Your goal:
In the data below, substitute "caret" for "chevron" in the lines starting at the one that contains "Task: Click the" and ending at the one that contains "pyautogui.click(x=40, y=277)", and change nothing else. Return only those lines, leaving the pictures out.

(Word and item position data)
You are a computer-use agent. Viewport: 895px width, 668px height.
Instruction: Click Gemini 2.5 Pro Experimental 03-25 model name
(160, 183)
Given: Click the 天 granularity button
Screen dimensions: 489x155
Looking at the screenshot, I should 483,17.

--

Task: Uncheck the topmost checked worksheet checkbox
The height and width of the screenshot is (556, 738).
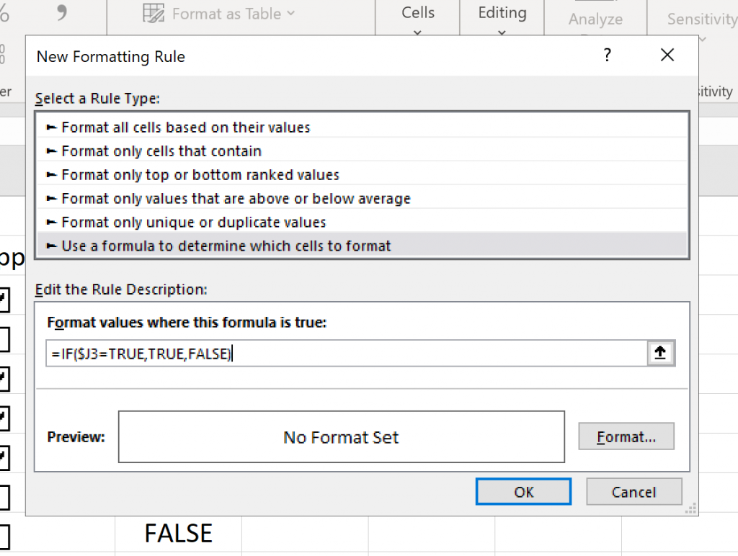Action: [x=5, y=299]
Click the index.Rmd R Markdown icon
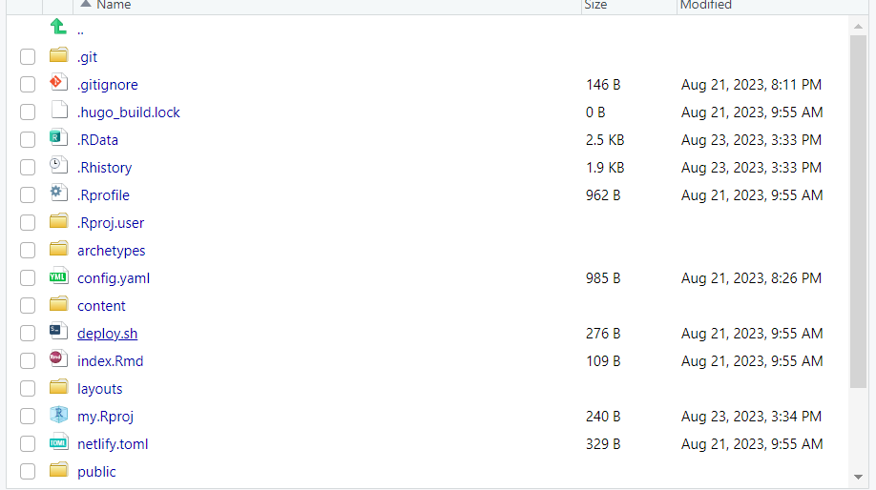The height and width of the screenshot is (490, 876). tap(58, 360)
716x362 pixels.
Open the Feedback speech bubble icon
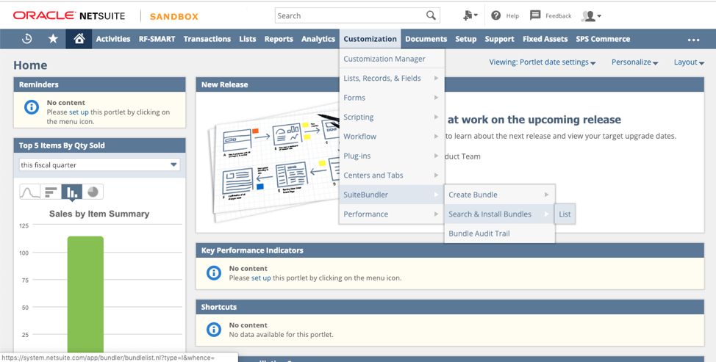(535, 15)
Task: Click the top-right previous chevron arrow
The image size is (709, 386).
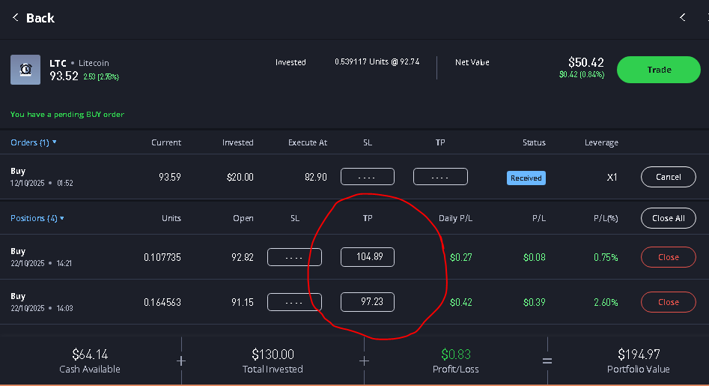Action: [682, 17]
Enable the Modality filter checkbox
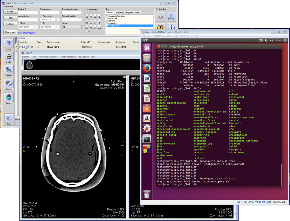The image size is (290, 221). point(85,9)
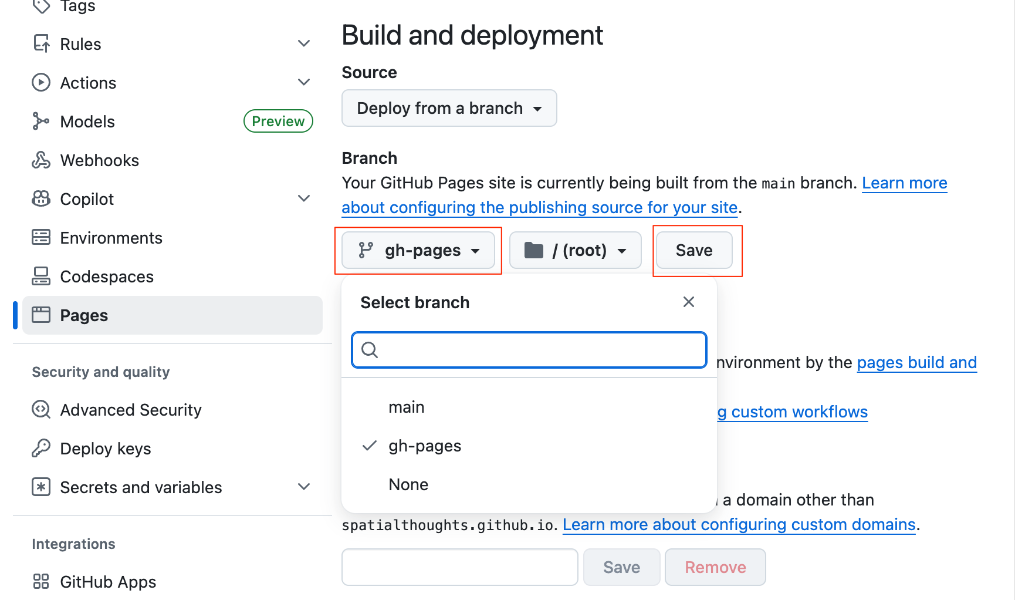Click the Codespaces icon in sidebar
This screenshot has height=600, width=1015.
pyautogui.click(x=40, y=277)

Solution to the problem:
Task: Click the top-right previous caret arrow
The image size is (709, 386).
Action: [682, 17]
Enable the Modality filter checkbox
The image size is (290, 221). point(85,9)
Click the Codespaces icon in sidebar
This screenshot has height=600, width=1015.
pyautogui.click(x=40, y=277)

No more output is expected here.